While the raisins, Craisins, and pecans were harmonious complements to the applesauce and oats, the chocolate chips stole the show and ran away with it. I didn’t even notice the muffin–it was just a healthy, guilt-cancelling vehicle to convey warm, melty chocolate to my mouth.
- 4 tablespoons butter or coconut oil, melted
- 1 cup old-fashioned oats
- 1 cup unsweetened applesauce
- ½ cup milk
- 1 large egg
- 1 teaspoon vanilla
- ⅓ cup sugar
- ¾ cup white whole wheat flour
- 1 teaspoon baking powder
- ½ teaspoon baking soda
- 1 teaspoon cinnamon
- ¼ teaspoon salt
- ½ cup dried cranberries, raisins, toasted chopped pecans, or chocolate chips (optional)
- Preheat the oven to 375 F. Line a 12-cup muffin pan with paper liners, or grease the muffin cups.
- In a mixing bowl, stir together the butter, oats, applesauce, milk, egg, vanilla, and sugar.
- In another bowl, whisk together the flour, baking powder, baking soda, cinnamon, salt, and optional cranberries or other mix-ins.
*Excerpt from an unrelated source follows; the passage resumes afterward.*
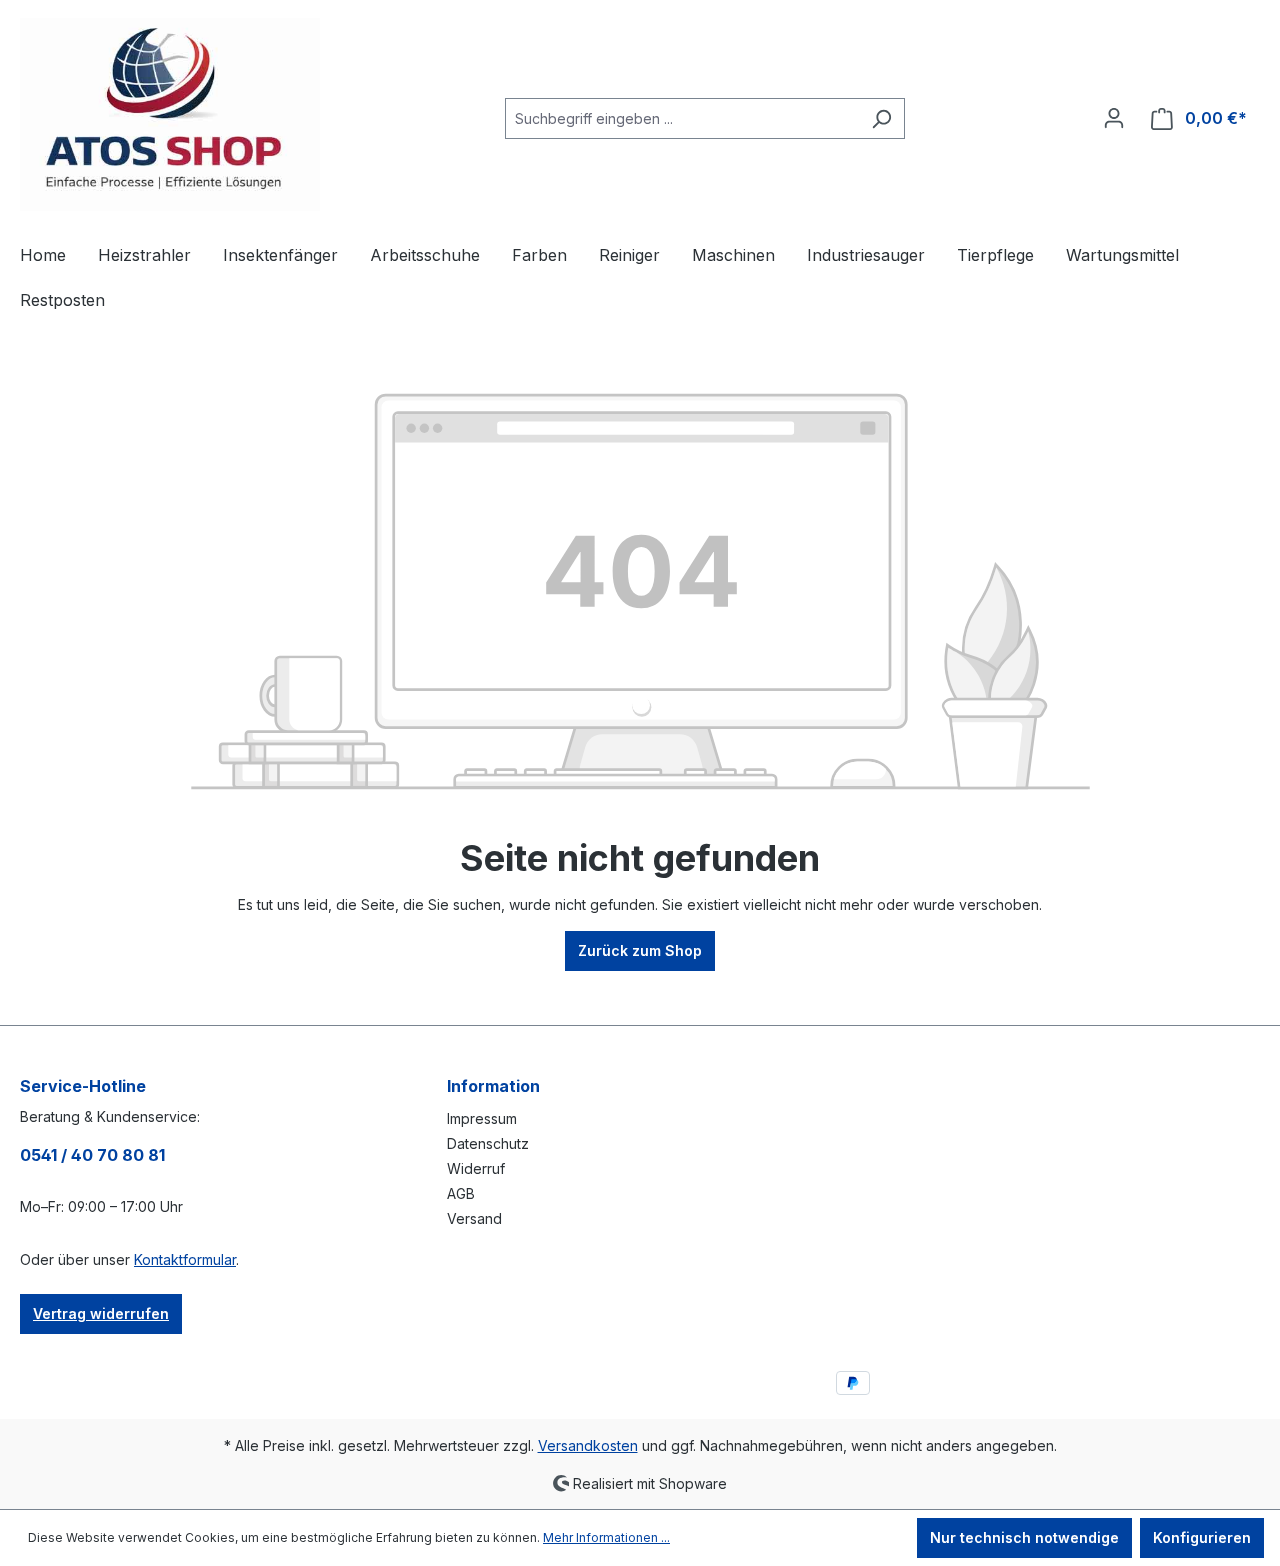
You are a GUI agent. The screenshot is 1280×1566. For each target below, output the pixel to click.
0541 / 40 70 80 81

Add the flour mixture to the applesauce mixture, and stir until just combined (don’t overmix or the muffins will be dense and dry).
- Divide the batter evenly among the 12 muffin cups. The cups will be nearly full, and that’s OK (these muffins don’t rise much). Bake for 15-20 minutes, until tops of muffins are firm when lightly pressed. Remove the muffins to a rack to cool completely.
sheenam | thetwincookingproject says
Yummmmmmmm 😀
Joy says
I LOVE these!!! They’re so good! Definitely making these again.